Around the start of the 20th century, Vienna (Czech Vídeň, Hungarian Bécs) was the city with the second-largest Czech population in the world (after Prague). At its peak, in 1900, out of 1,674,957 inhabitants of Vienna, 102,974 people claimed Czech or Slovak as their colloquial language. However, as Umgangssprache (everyday language) was not properly defined by the Austrian authorities, there are claims that the Czech minority numbered as high as 250,000-300,000, making Vienna a city with the second largest Czech speaking population, only after Prague.
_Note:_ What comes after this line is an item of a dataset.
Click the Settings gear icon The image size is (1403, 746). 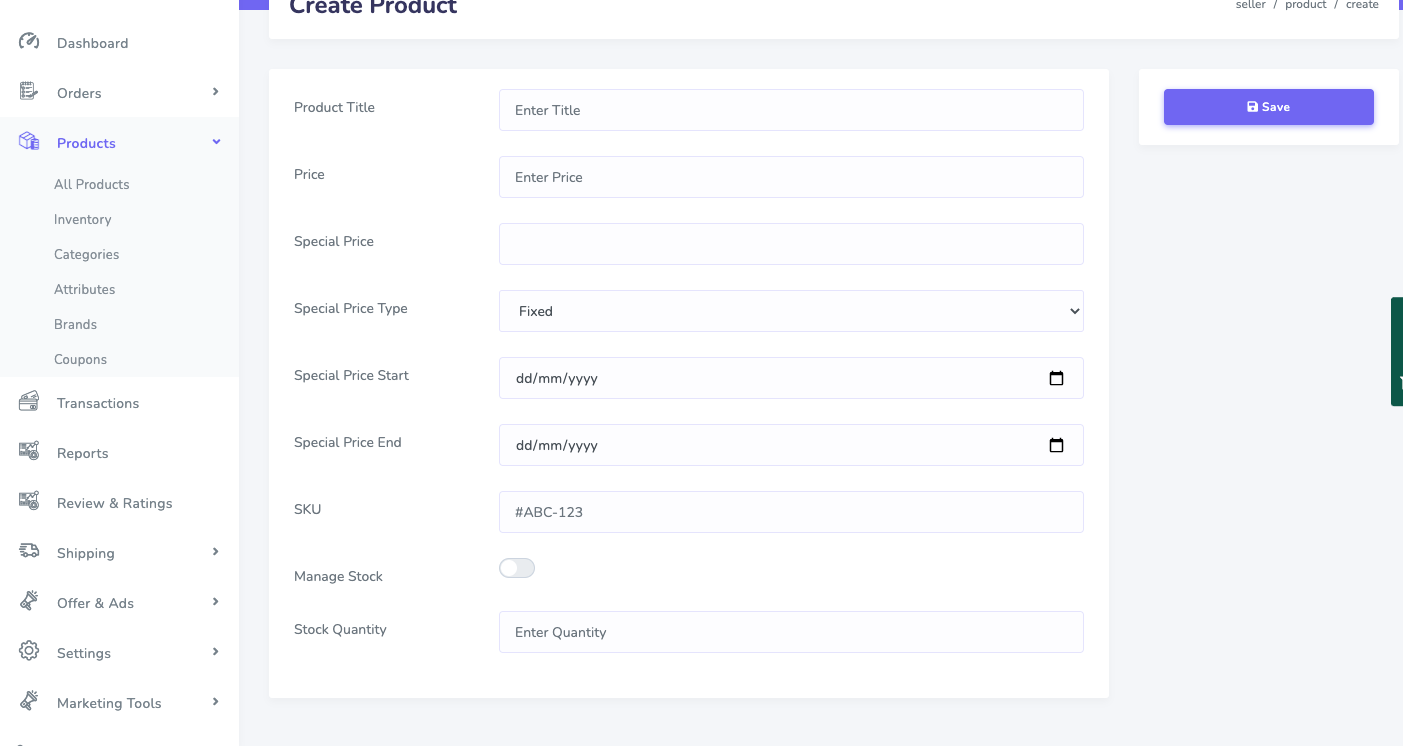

After World War I, many Czechs and other nationalities returned to their ancestral countries, resulting in a decline in the Viennese population.

Czechs were among the prisoners of the Vienna-Schönbrunn subcamp of the Mauthausen concentration camp operated in the city during World War II. After the war, the Soviets used force to repatriate key workers of Czech and Hungarian origins to return to their ethnic homelands to further the Soviet bloc economy.

In 1994, the Czech Centre in Vienna was founded.

===21st century===
The number of Czech citizens in Vienna grew from 3,179 in 2013 to 4,215 in 2019. During the same period, the population born in the Czech Republic fell from 16,193 (2013) to 13,620 (2019).